I do not know much about dtmail. The man page talks about mailx but it is not clear if it uses mailx under the hood or just uses the same commands and directory structure. I suspect the latter. In that case, or if mailx lacks SMTP options, dtmail will require a local MTA.
My favourite email client (or Mail User Agent – MUA) from back in the day was ELM which was actually created at HP (quite likely on HP-UX though I used it on Sun workstations and early Linux).
Getting dtmail working is not that different than setting up mutt or pine locally on a Linux system. Yes, they need external programs to work. You need a mail delivery agent (MDA) and a mail transport agent (MTA).
Rather than set up sendmail (which I can and have done many times) locally, I recommend a smaller drop-in like msmtp (https://marlam.de/msmtp/). This will work like sendmail would when dtmail invokes it, but you can configure msmtp to smart host your email through an ISP, which is more or less required these days. If you have gmail, you can configure msmtp to hand the email you compose over to gmail.
On the receiving end, I would look at mbsync (https://isync.sourceforge.io/mbsync.html) which will let you sync your mail via IMAP. So you can have it locally and wherever else it exists, thus eliminating the problem of having email in once location only.
dtmail is pretty old at this point and I don’t know if it works with Maildir format, but it will work with mbox which is what the above helper programs can do.
The version of sendmail that comes with HP-UX is likely outdated anyway and might even lack certain features you would need to correctly set things up. Also, it being sendmail, it is definitely advisable to not run an old version.
If you have questions, I’m happy to help. Just send me an email.
This is incredibly helpful, thank you!

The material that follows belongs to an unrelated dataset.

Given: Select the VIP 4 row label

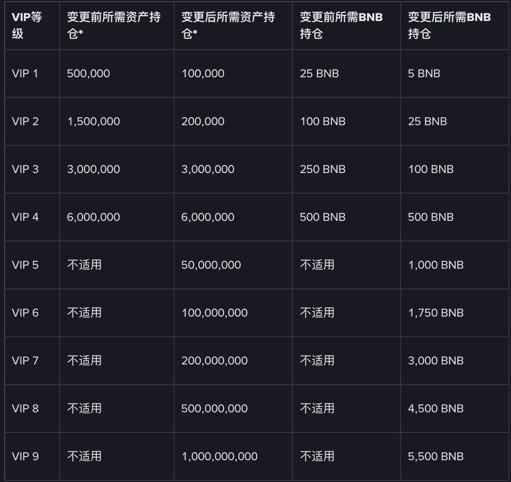Looking at the screenshot, I should 25,217.
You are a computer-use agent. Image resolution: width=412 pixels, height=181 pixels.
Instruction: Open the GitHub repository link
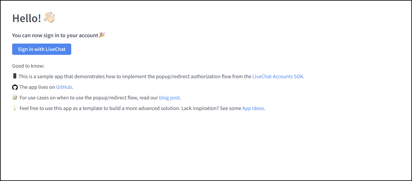coord(64,87)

I’ll dive into the docs over the coming days to see if I can get it working.
I’m always reminded of how the meaning of “the UNIX philosophy” has changed over time, with things like “handle text streams” being a later interpretation of its original form.
The original UNIX philosophy from 1978 is as follows:
1. Make each program do one thing well. To do a new job, build afresh rather than complicate old programs by adding new “features”.

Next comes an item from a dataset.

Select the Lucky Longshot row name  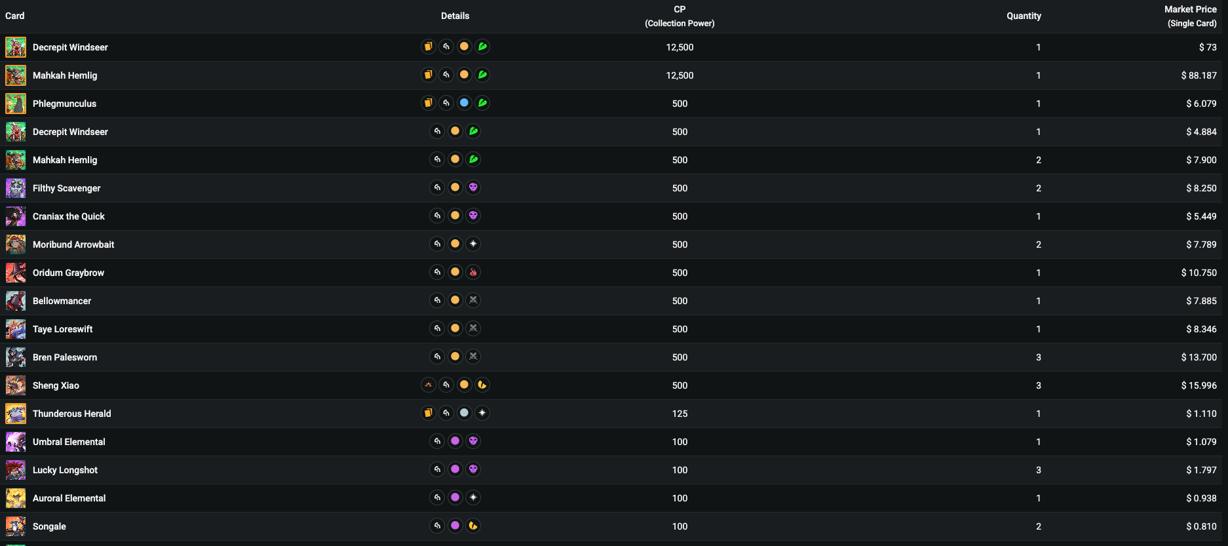tap(65, 470)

2. Expect the output of every program to become the input to another, as yet unknown, program. Don’t clutter output with extraneous information. Avoid stringently columnar or binary input formats. Don’t insist on interactive input.

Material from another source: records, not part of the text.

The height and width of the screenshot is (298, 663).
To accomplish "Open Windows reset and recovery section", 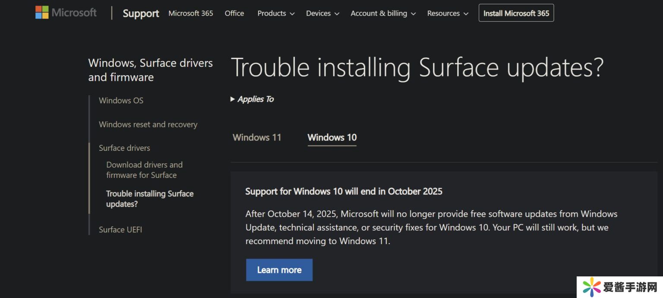I will [x=148, y=124].
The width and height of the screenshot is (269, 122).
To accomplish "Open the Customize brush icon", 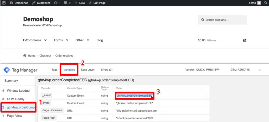I will point(34,3).
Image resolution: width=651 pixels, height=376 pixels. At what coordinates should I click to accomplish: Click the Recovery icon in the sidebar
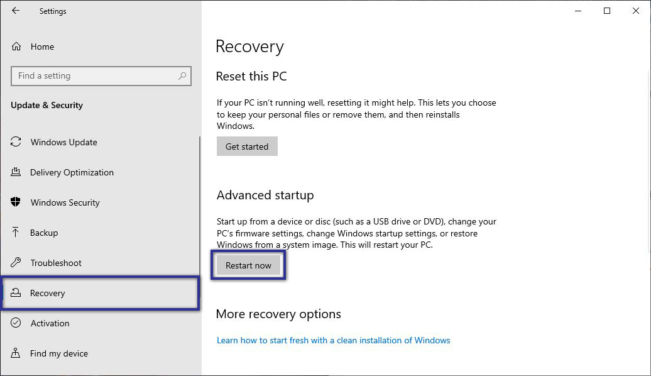click(15, 293)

3. Design and build software, even operating systems, to be tried early, ideally within weeks. Don’t hesitate to throw away the clumsy parts and rebuild them.
4. Use tools in preference to unskilled help to lighten a programming task, even if you have to detour to build the tools and expect to throw some of them out after you’ve finished using them.
To me, that sounds like, given the change in hardware limitations and available tooling, that could be rewritten as:
1. Write your programs as well-factored modules. To do a new job, write a new module instead of complicating the existing ones.
2. Ensure what you write is easy to compose and automate.
3. Get to the dogfooding stage as quickly as possible. Don’t be afraid to throw away and redesign parts that aren’t living up to expectations.
4. Assume that “one-off” tasks will turn out to not be “one-off”. Automate the manual labour.
I don’t know about you, but it sure sounds to me like a set of rules that just sort of outgrew the ossified “no standard way to pass structured data or verify APIs match at build time” limitations of POSIX pipes and shell scripting and evolved into the philosophy people are encouraged to follow in languages with package repositories like Crates.io, PyPI, and NPM.
Heck, in a sense, you could say that we’ve been abandoning POSIX pipes and Bourne shell as a means of composing modules out of loyalty to point 4 of the UNIX philosophy. We’re inventing ways to automate away the unskilled labour of constantly marshalling and un-marshalling structured data, and verifying that our APIs are mating up correctly.